___ Dataset extract

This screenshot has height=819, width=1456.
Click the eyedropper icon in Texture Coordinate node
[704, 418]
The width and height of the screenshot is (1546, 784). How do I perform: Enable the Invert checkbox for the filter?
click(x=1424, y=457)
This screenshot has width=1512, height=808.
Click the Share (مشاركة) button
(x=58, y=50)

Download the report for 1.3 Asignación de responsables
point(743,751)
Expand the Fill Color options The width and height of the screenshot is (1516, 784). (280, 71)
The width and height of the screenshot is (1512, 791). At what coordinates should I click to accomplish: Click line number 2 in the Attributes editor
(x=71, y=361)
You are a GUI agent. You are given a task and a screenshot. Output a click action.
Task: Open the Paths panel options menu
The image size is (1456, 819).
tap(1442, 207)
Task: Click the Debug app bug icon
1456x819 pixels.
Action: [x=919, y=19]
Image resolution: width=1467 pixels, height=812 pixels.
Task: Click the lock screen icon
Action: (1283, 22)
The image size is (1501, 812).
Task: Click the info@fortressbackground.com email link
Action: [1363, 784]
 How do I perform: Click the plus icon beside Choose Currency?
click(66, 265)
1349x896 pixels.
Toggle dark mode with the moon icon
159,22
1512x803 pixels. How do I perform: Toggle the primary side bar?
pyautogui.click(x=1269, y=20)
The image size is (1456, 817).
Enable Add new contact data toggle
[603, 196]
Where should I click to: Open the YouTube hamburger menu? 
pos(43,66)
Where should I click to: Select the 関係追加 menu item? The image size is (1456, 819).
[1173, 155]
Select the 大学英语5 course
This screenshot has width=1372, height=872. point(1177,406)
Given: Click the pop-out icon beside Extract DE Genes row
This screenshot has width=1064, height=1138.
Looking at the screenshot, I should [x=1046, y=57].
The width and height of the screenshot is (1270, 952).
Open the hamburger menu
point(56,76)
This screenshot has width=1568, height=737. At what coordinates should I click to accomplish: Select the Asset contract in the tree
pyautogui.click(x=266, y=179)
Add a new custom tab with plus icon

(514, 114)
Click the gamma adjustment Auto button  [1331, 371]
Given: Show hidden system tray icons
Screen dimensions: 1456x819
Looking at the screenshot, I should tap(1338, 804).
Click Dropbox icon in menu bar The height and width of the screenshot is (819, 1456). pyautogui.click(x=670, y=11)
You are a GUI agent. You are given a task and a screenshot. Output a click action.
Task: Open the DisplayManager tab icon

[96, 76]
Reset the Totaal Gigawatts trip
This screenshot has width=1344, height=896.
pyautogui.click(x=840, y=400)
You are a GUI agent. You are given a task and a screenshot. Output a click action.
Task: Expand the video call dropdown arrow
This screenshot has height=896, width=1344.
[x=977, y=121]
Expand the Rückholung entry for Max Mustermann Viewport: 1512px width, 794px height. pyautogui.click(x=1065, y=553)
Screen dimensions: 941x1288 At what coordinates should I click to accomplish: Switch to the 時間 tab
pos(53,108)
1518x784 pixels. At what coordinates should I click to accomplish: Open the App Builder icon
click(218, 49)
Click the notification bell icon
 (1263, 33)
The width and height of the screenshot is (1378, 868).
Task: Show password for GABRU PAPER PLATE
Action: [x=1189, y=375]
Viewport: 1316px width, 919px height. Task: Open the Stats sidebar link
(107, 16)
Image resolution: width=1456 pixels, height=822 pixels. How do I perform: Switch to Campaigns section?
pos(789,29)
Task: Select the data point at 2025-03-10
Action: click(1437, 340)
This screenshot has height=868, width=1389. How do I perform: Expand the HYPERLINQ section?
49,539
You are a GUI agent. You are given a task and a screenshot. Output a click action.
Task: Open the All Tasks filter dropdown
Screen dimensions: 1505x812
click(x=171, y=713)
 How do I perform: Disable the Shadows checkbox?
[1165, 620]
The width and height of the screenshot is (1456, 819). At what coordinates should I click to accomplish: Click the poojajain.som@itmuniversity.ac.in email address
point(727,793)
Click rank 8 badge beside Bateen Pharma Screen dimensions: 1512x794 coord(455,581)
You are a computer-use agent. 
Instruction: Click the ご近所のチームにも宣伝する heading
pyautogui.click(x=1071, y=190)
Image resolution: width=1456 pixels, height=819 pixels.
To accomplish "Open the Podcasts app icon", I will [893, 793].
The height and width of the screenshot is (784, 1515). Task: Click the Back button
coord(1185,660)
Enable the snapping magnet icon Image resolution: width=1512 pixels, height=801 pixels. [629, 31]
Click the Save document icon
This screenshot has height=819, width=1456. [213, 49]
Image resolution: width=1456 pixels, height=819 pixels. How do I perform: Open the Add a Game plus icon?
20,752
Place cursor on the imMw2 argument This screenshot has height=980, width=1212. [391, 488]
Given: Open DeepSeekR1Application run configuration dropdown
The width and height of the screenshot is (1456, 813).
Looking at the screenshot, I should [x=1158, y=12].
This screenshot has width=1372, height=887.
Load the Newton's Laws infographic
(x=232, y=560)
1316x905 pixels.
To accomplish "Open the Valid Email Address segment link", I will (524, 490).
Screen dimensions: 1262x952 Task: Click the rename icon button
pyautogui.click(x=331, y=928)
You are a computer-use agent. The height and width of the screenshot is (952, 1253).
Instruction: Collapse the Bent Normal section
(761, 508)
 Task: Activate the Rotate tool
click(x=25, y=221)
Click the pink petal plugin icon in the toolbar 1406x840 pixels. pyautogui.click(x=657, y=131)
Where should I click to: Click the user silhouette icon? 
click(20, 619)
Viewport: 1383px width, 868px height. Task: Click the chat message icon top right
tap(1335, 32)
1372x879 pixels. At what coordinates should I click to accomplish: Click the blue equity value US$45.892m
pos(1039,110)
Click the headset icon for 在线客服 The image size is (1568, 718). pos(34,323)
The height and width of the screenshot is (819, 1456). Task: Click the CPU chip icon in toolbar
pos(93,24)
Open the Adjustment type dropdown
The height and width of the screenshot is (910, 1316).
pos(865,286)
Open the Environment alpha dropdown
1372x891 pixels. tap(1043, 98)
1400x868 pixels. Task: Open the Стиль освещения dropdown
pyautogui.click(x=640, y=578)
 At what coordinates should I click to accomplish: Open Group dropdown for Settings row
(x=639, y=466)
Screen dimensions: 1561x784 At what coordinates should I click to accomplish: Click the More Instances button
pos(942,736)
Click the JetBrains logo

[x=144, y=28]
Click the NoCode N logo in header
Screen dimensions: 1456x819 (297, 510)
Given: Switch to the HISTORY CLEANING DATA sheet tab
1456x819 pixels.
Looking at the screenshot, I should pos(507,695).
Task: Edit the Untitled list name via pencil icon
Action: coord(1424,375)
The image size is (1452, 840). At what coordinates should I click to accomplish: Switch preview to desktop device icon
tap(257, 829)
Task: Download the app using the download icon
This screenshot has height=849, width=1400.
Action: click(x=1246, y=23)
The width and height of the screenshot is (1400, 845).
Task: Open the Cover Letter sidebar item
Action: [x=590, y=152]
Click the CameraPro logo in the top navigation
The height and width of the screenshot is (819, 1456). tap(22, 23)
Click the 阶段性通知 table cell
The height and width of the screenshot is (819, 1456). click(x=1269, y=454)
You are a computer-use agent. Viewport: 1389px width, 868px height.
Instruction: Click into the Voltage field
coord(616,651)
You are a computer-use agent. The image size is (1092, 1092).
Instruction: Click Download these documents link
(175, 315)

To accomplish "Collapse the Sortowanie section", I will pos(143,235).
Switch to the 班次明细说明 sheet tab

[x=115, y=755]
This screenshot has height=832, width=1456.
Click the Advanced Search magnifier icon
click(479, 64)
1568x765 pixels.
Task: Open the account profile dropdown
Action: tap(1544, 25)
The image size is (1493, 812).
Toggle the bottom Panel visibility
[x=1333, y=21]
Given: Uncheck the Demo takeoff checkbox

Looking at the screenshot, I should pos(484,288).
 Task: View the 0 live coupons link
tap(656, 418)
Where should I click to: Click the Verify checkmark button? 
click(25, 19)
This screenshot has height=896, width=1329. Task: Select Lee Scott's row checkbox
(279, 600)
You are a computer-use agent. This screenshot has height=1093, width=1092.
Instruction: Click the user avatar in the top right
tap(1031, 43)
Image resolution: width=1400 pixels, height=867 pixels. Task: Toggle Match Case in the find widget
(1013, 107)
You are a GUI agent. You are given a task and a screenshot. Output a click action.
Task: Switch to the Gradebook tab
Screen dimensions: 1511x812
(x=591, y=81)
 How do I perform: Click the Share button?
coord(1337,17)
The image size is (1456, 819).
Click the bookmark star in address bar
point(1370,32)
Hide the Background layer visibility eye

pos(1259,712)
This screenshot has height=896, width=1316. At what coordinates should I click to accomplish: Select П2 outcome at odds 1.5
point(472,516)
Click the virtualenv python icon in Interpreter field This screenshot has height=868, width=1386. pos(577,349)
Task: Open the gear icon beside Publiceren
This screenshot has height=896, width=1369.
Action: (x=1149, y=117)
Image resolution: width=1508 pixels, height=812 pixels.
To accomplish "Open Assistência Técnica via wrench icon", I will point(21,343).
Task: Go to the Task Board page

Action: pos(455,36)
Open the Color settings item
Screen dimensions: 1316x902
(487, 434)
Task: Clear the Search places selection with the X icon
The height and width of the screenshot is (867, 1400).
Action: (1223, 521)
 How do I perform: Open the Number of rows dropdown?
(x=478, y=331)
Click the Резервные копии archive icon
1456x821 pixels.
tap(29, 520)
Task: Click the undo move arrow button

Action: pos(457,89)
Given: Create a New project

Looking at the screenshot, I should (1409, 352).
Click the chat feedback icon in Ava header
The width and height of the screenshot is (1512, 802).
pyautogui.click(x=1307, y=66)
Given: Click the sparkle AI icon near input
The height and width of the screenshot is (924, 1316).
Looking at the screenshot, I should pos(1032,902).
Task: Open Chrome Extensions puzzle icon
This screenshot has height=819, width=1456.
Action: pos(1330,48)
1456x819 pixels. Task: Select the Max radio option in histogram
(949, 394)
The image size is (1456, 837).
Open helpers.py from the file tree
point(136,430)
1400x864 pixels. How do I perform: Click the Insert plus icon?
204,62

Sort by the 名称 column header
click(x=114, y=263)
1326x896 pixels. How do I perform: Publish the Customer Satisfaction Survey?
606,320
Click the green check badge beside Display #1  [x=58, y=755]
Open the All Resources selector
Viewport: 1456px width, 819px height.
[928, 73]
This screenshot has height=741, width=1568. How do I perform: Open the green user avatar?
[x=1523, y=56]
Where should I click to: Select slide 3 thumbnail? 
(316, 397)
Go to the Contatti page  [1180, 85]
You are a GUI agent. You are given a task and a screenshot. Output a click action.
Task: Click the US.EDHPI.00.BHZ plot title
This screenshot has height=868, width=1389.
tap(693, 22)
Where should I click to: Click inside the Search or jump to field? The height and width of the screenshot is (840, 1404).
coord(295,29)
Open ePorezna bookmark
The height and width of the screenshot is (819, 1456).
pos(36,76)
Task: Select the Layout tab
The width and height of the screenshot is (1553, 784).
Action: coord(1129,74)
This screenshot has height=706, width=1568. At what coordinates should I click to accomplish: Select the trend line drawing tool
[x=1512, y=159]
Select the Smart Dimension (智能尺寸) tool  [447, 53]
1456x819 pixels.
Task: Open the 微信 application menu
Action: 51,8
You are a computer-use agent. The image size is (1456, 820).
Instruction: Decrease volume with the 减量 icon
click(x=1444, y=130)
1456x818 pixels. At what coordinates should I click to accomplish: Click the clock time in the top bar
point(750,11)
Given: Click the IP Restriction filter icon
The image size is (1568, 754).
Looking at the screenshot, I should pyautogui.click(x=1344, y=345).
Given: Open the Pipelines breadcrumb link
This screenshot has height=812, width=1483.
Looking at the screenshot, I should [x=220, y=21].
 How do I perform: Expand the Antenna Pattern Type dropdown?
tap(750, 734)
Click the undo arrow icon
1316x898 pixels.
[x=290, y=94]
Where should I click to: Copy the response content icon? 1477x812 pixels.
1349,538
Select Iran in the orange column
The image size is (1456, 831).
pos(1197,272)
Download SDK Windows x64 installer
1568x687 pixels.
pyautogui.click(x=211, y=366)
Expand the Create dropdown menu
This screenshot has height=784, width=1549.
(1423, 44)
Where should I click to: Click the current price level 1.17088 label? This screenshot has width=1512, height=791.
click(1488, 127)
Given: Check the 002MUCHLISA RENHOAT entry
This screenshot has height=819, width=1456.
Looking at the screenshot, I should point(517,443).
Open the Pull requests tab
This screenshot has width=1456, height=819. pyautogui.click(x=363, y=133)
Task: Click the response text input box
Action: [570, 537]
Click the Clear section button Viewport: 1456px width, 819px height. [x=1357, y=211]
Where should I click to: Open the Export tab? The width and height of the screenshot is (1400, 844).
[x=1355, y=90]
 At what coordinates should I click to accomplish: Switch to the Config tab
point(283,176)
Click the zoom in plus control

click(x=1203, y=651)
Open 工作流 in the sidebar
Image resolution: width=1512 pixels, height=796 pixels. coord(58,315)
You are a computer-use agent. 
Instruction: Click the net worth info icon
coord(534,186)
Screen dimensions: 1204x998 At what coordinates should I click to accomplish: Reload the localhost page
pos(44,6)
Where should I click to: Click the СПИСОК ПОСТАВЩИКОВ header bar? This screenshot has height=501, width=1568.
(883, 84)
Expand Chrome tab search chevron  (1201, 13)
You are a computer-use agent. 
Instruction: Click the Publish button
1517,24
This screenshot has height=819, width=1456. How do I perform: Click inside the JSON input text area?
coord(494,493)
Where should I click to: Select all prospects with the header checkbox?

______

Try it » Whenever a line in the entries above includes the word "Chrome", pull that line out.

Solved problem »
Task: Open Chrome Extensions puzzle icon
Expand Chrome tab search chevron  (1201, 13)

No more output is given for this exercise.